*** Provided information Section Begins ***

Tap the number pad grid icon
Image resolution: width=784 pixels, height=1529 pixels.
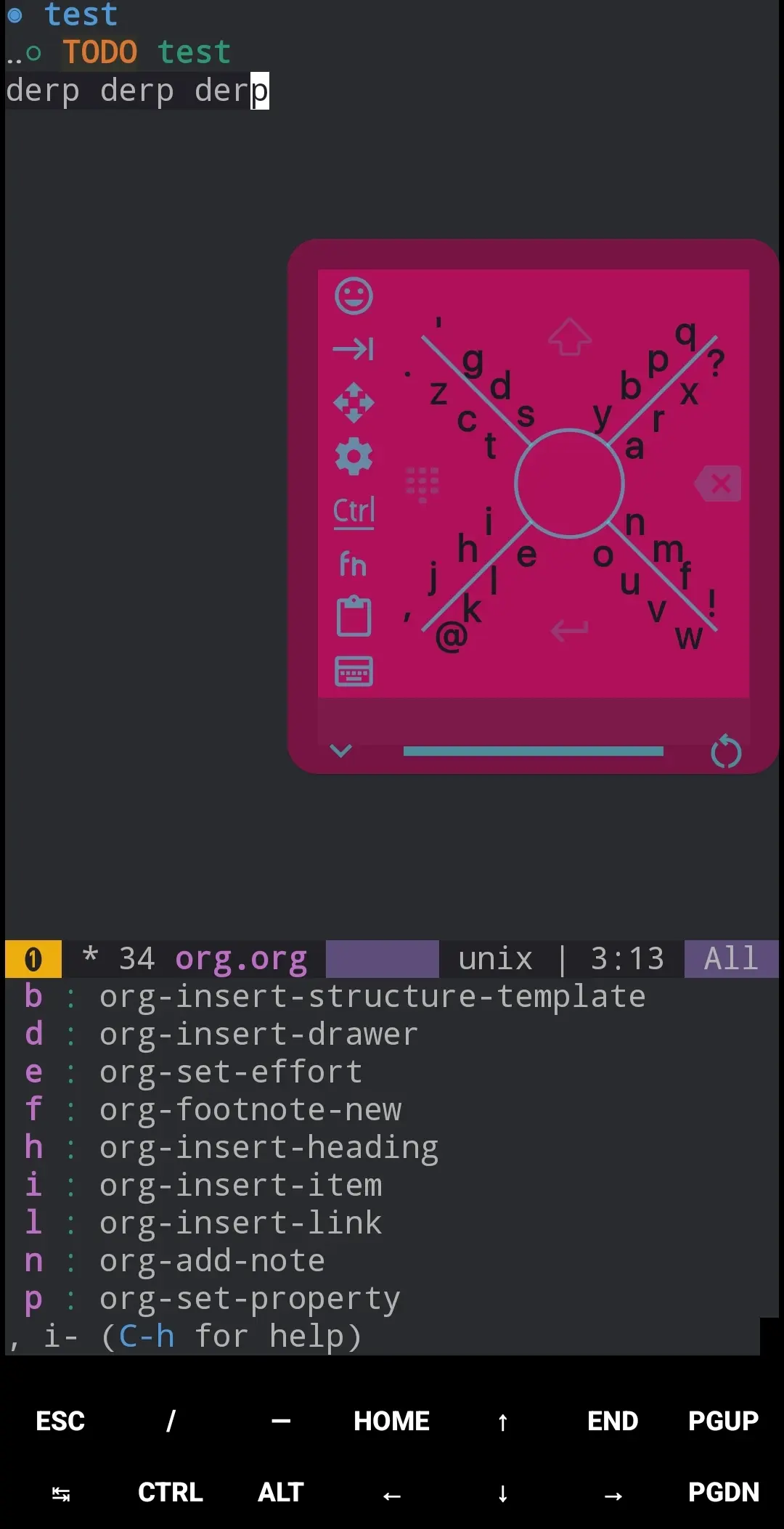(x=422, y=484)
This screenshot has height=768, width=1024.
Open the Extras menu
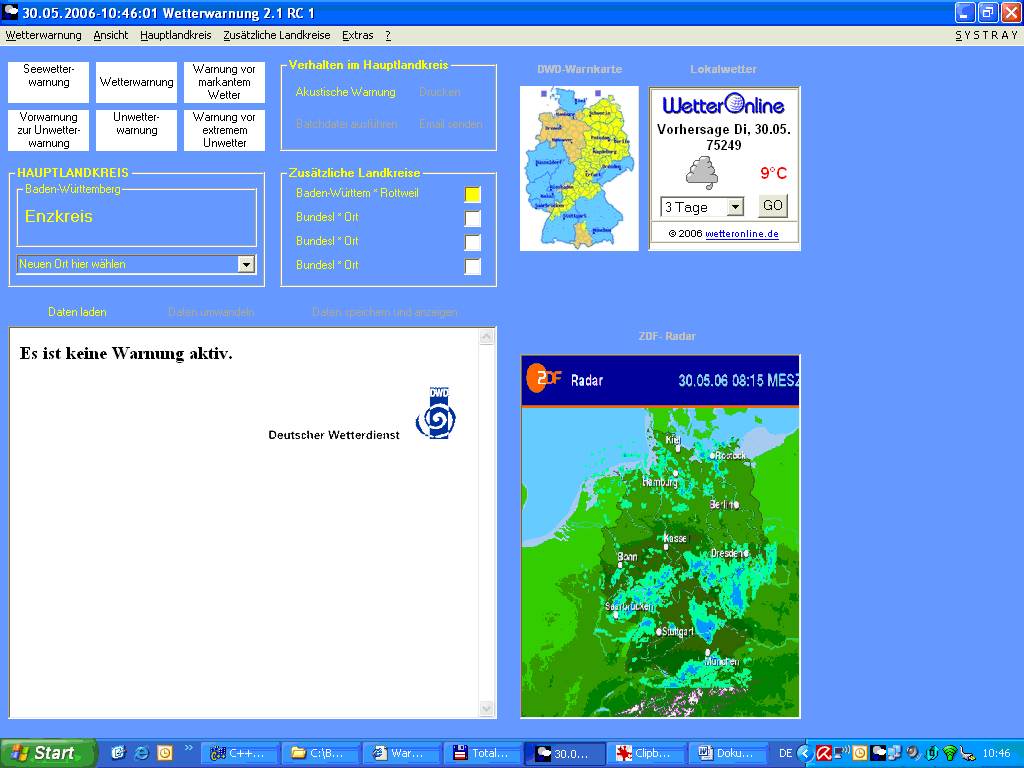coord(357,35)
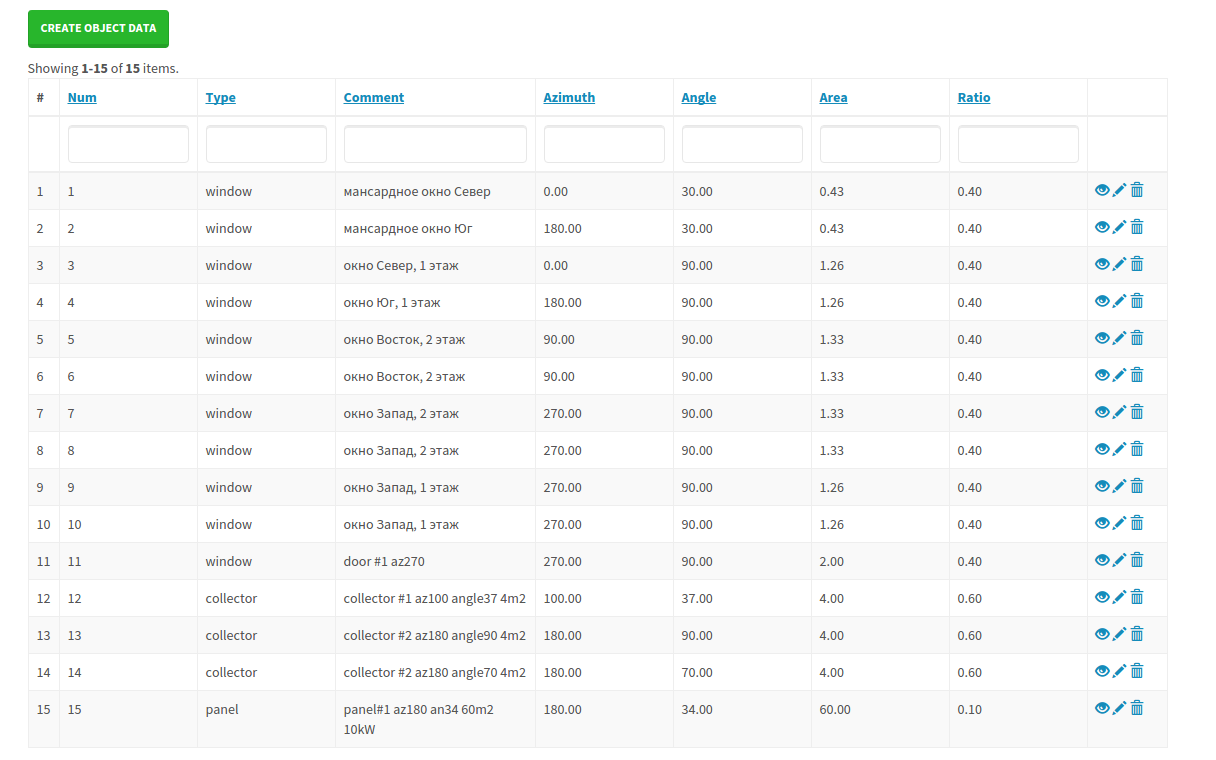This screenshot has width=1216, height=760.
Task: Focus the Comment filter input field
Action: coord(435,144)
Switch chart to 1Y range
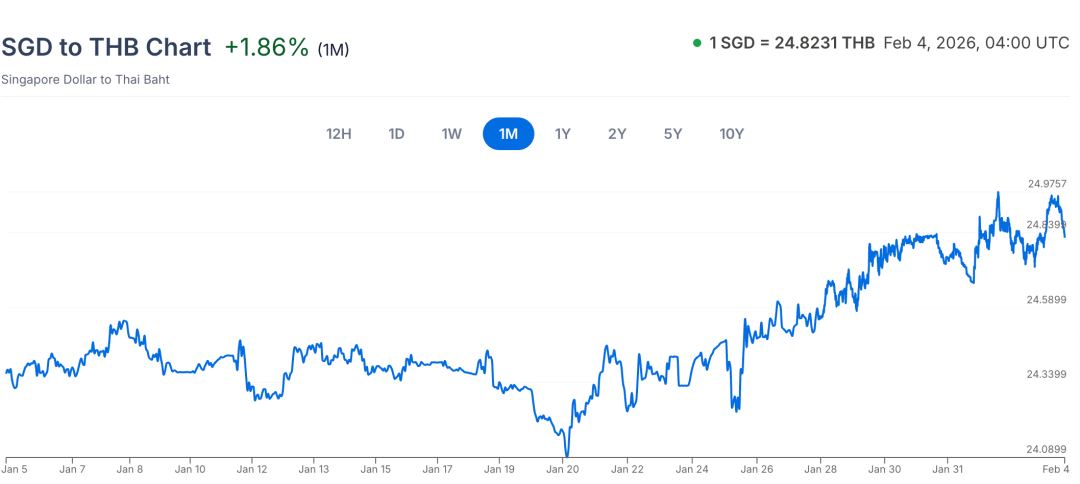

*** Provided information Section Ends ***
*** Provided information Section Begins ***

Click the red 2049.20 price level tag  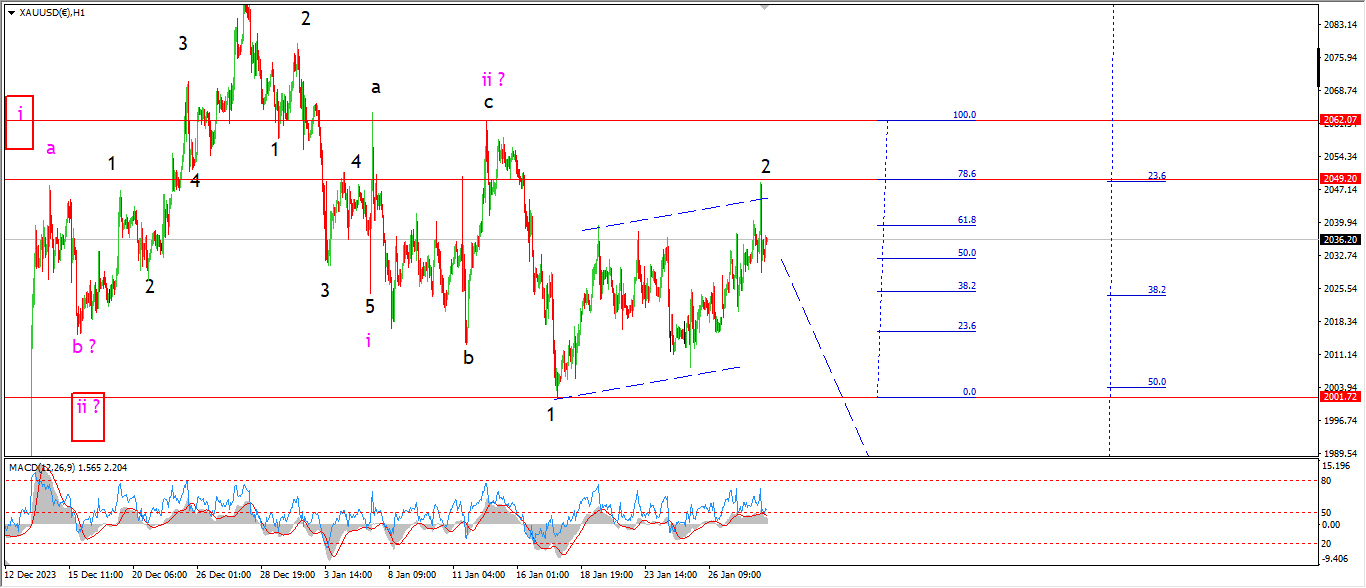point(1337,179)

*** Provided information Section Ends ***
*** Provided information Section Begins ***

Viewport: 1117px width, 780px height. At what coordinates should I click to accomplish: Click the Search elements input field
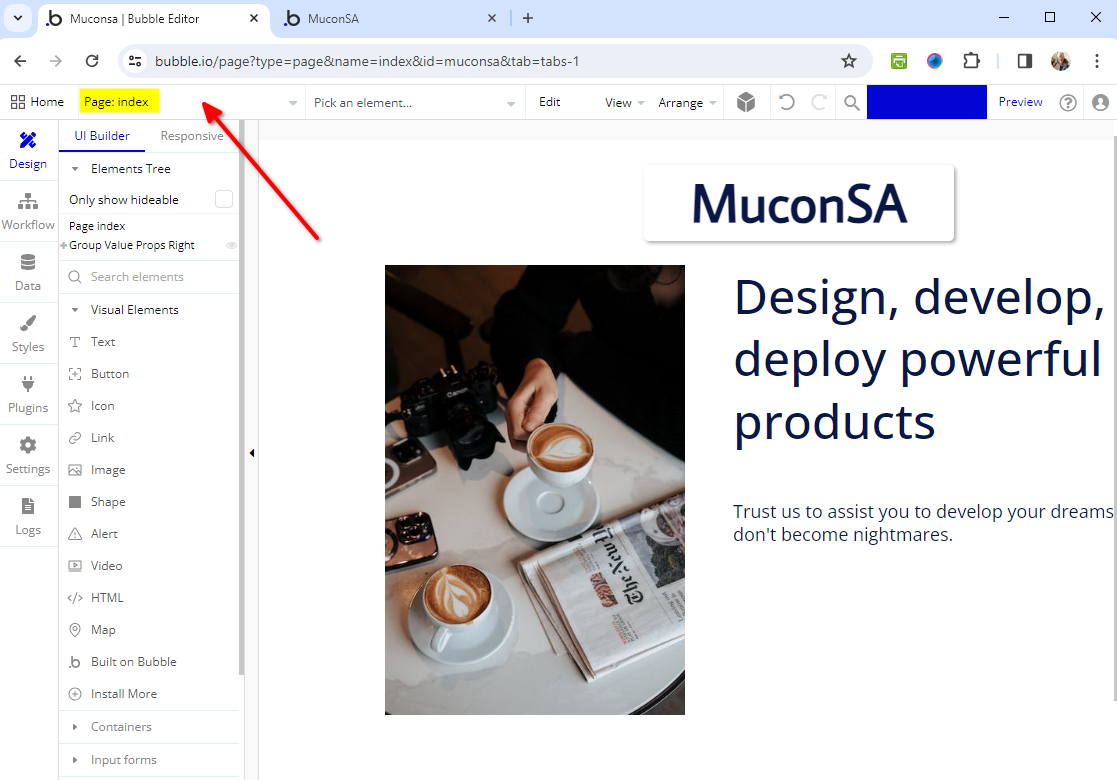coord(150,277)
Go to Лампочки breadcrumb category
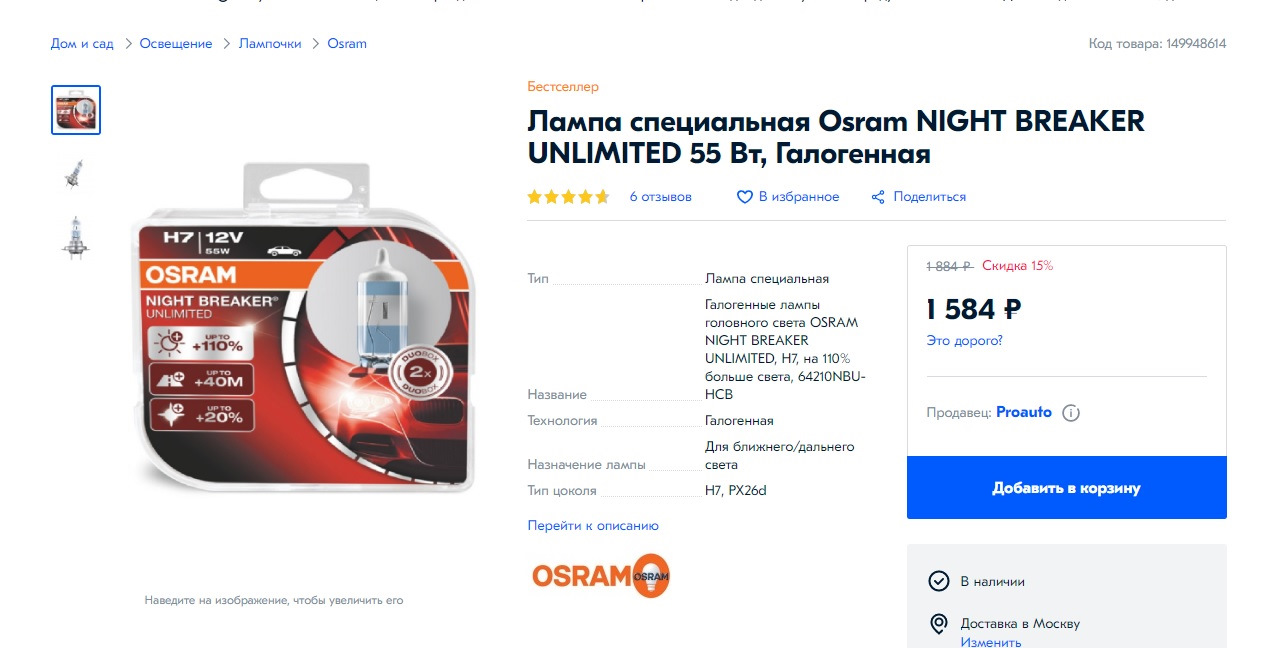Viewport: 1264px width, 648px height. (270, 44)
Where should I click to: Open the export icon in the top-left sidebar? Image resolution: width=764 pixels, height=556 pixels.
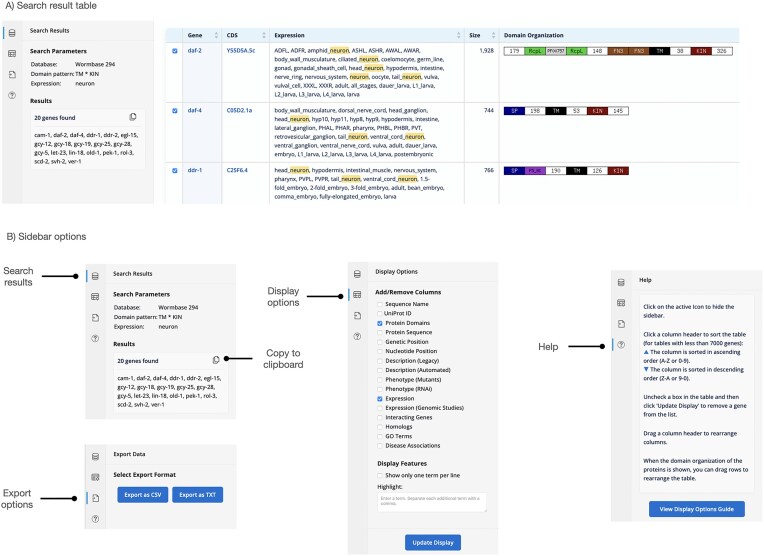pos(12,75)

*** Provided information Section Ends ***

> Exercise
Go back to the listing above and write out the lines starting at the one with "This screenshot has height=768, width=1024." and ending at the one with "Switch chart to 1Y range", inclusive, exactly and without pictures.

> Solution to this problem
This screenshot has height=768, width=1024.
Open the Extras menu
coord(357,35)
This screenshot has width=1216, height=760.
Task: Focus the Comment filter input field
Action: coord(435,144)
Switch chart to 1Y range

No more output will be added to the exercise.